┌─ DATA LINES

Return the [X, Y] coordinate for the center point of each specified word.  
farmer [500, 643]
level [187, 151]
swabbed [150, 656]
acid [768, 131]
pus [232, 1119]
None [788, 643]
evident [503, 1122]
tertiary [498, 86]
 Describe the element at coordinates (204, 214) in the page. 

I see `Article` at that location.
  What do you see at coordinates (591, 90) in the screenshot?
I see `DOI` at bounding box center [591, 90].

└─
┌─ DATA LINES

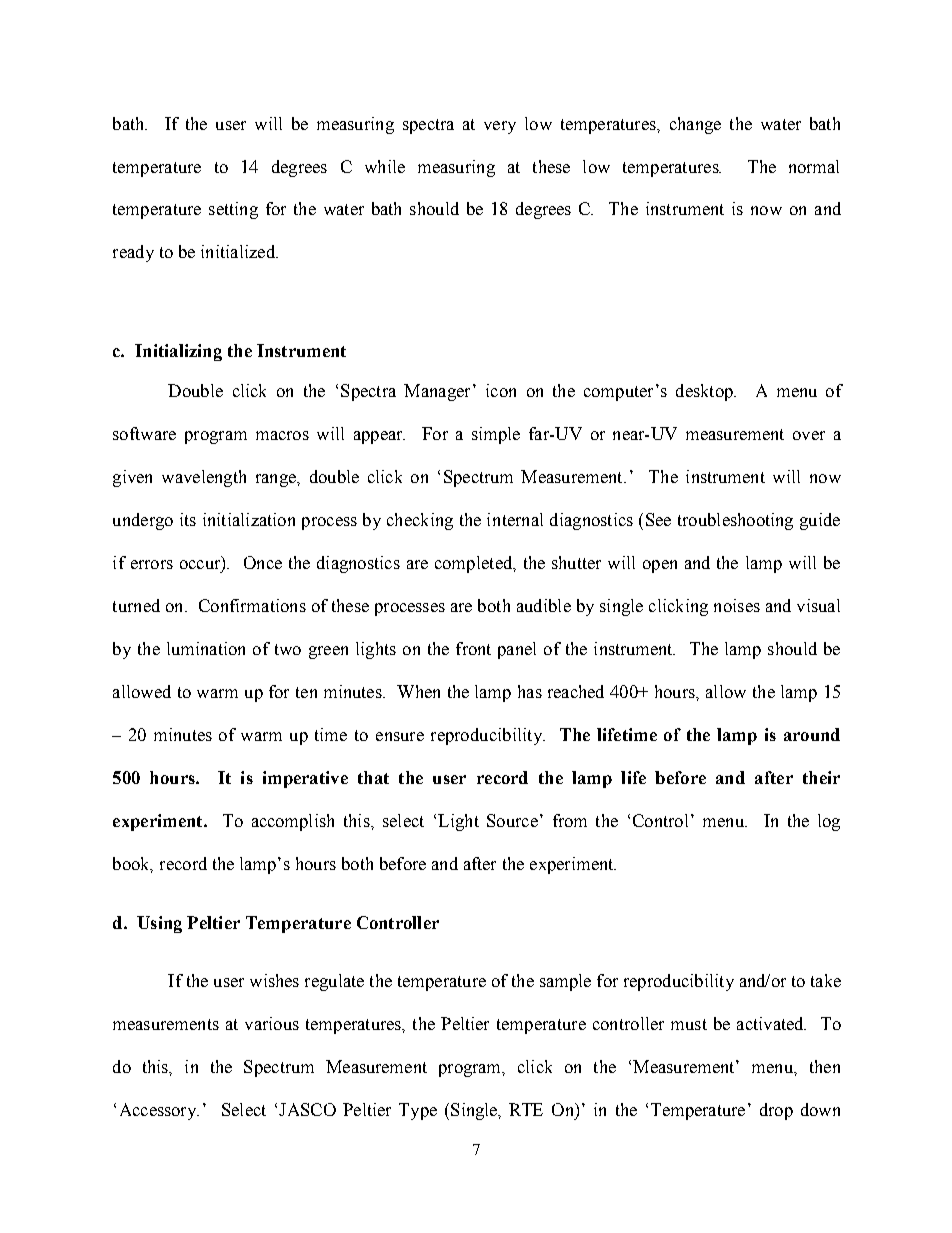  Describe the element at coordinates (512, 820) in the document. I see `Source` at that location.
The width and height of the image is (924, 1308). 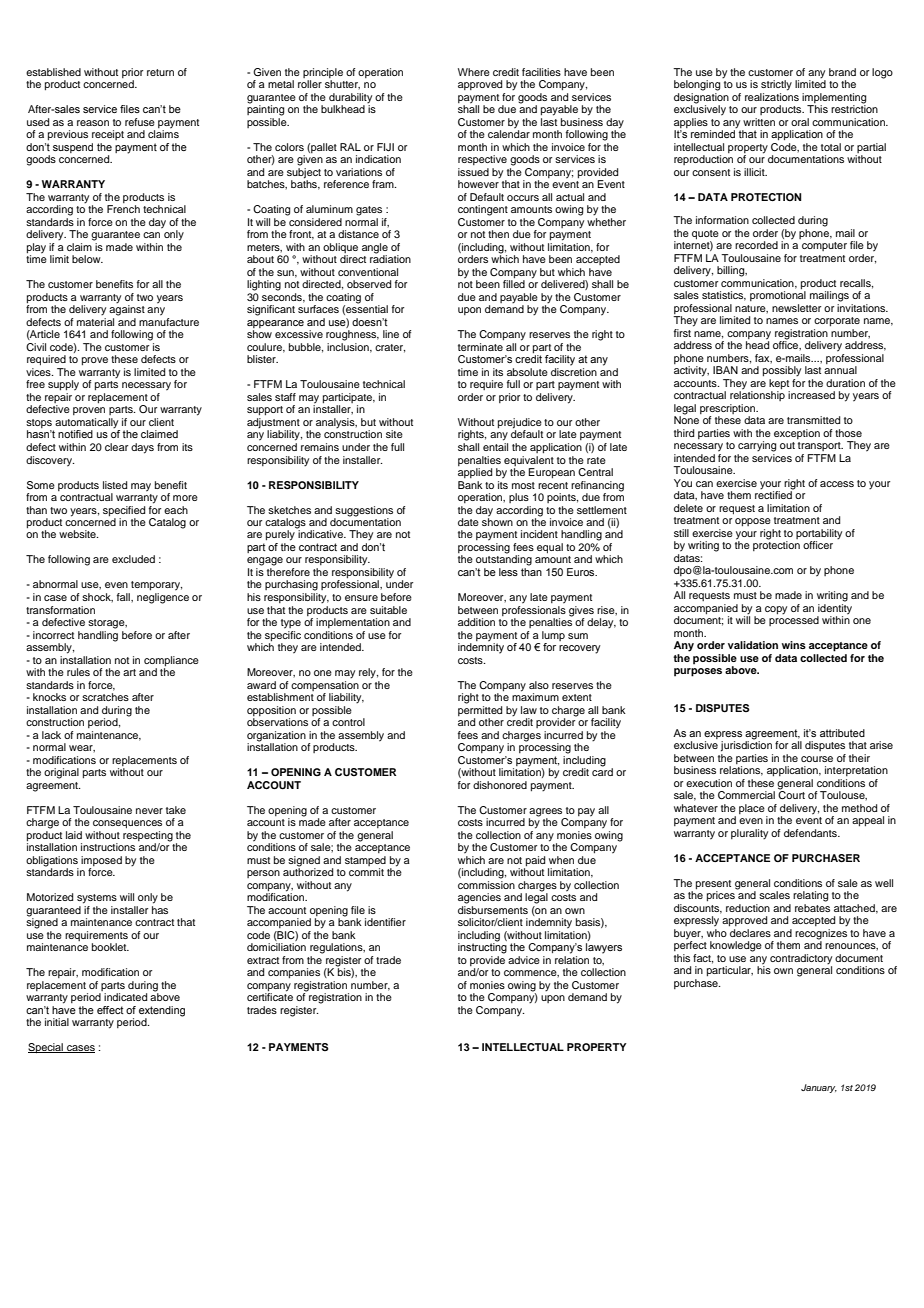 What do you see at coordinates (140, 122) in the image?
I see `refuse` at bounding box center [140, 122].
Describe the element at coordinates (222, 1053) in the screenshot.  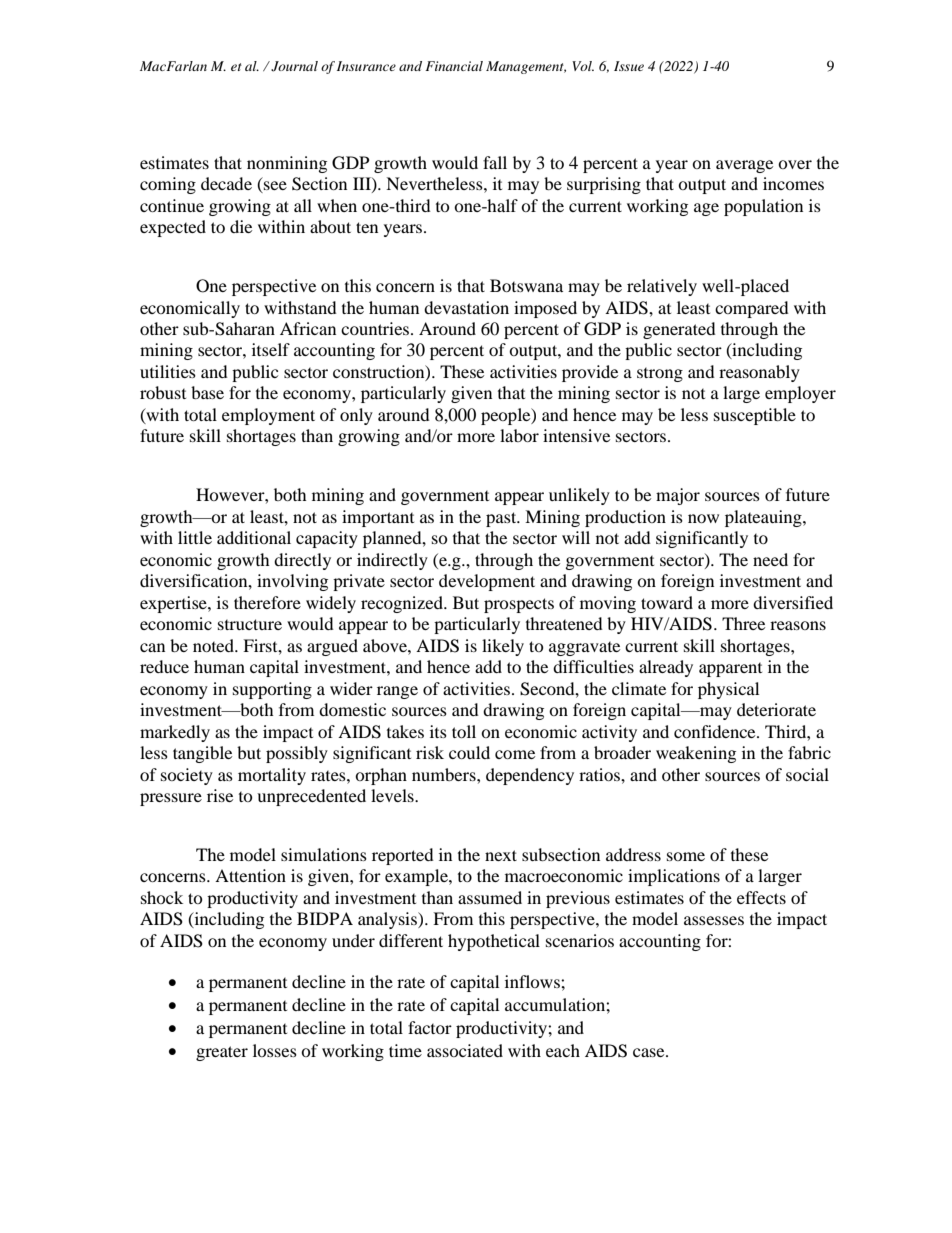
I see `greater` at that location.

└─
┌─ DATA LINES

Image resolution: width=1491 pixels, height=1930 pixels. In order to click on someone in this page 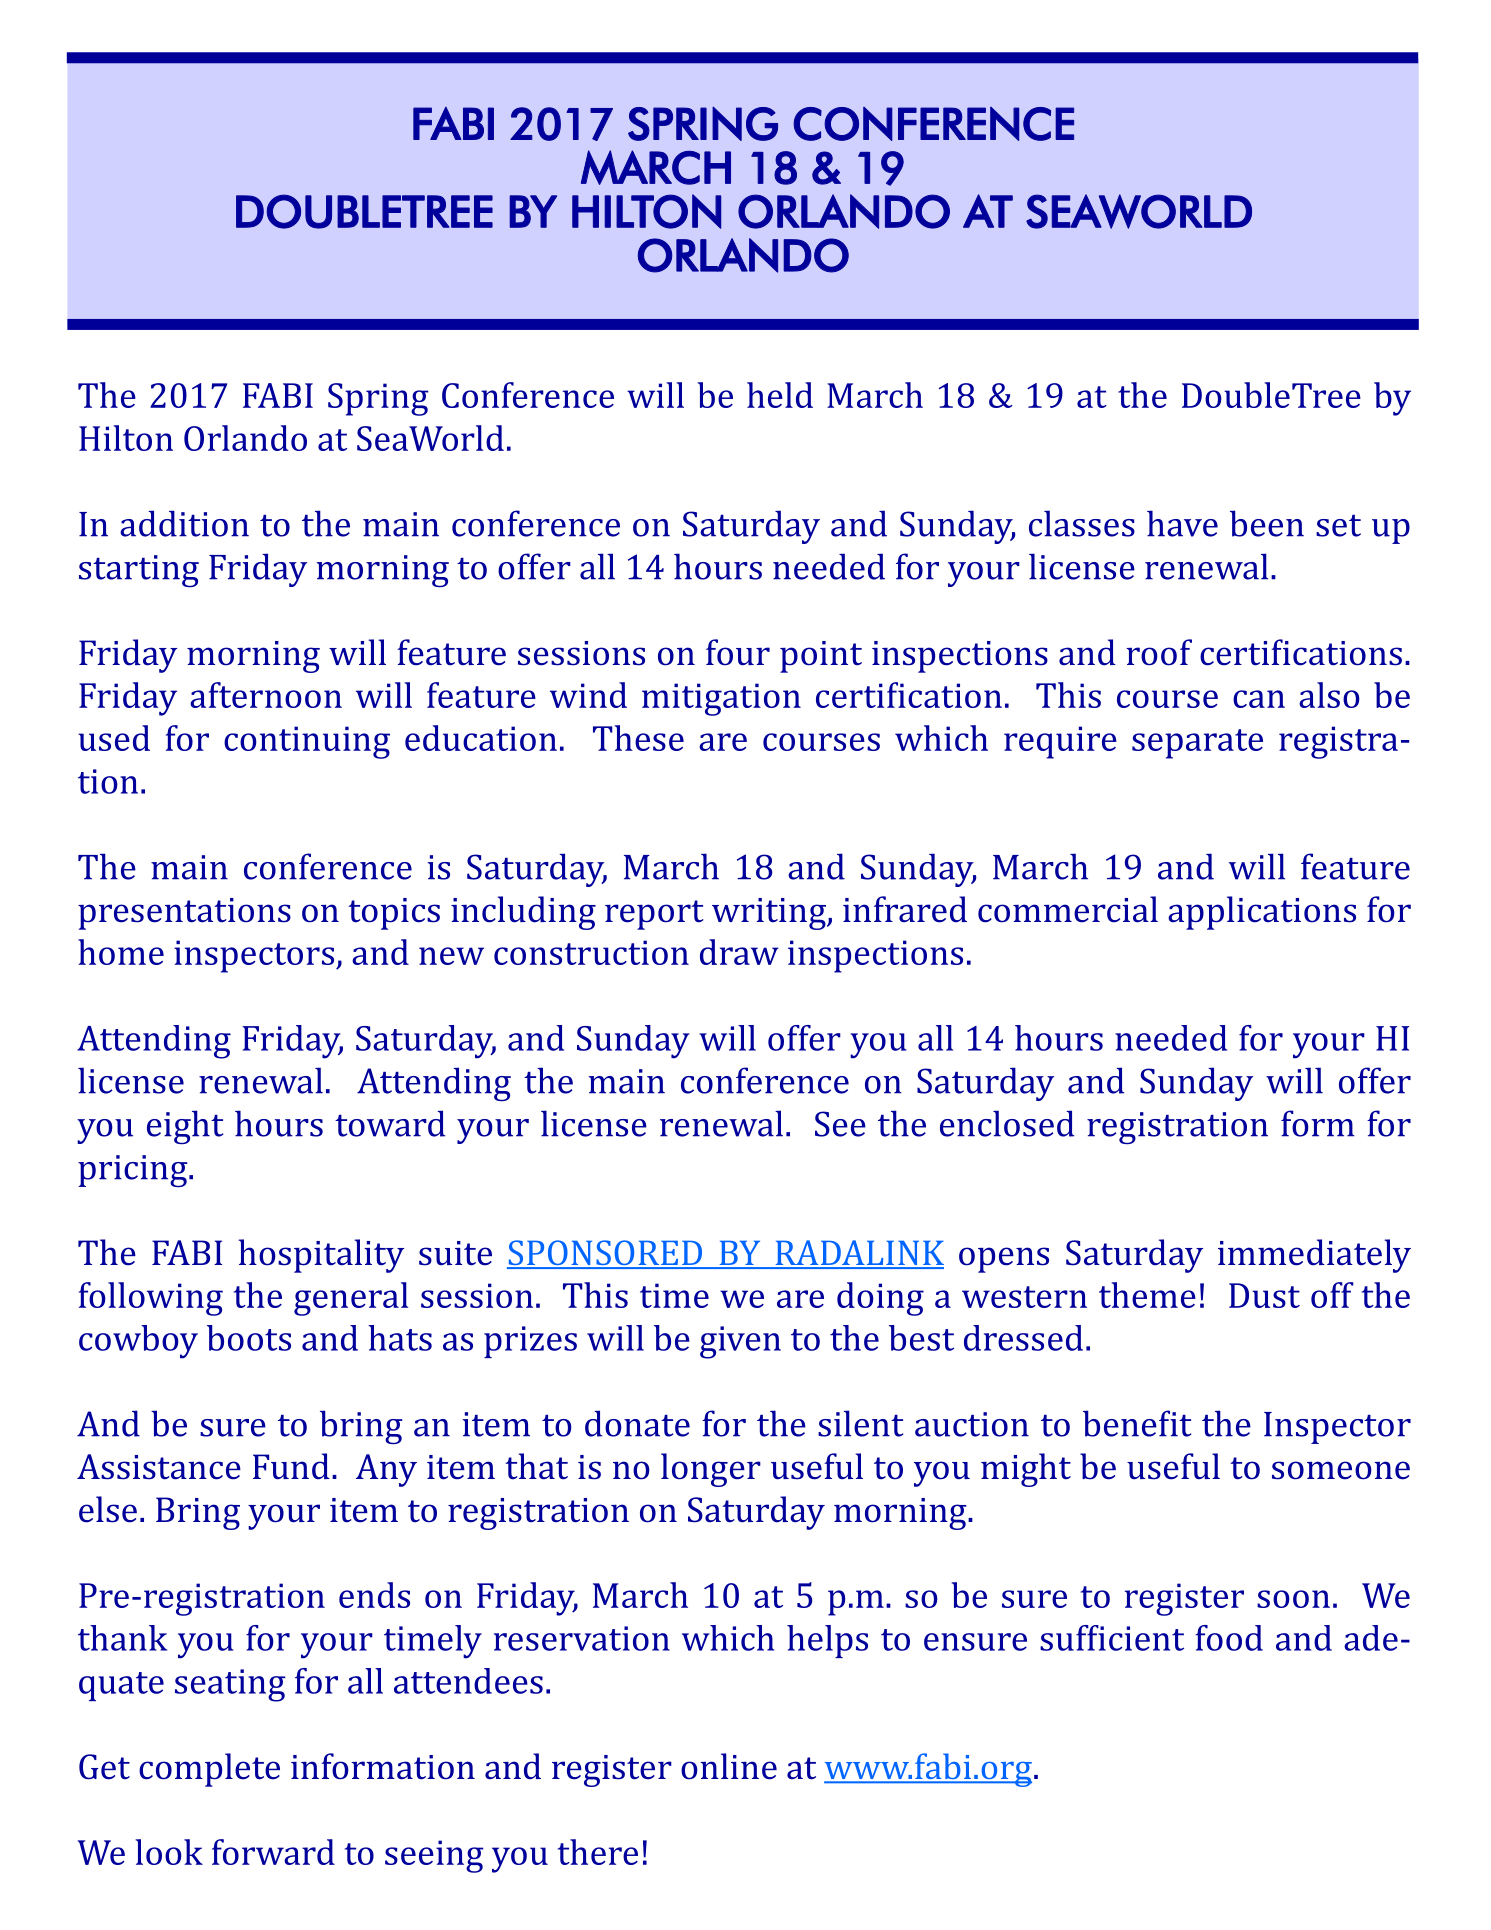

└─

▸ THE TASK: Please print the lines above character for character, starting with the line that contains "level [187, 151]" and going on through the line that contains "center [591, 90].", with both of those lines included.

▸ RESPONSE FOR THIS EXERCISE:
level [187, 151]
swabbed [150, 656]
acid [768, 131]
pus [232, 1119]
None [788, 643]
evident [503, 1122]
tertiary [498, 86]
 Describe the element at coordinates (204, 214) in the page. 

I see `Article` at that location.
  What do you see at coordinates (591, 90) in the screenshot?
I see `DOI` at bounding box center [591, 90].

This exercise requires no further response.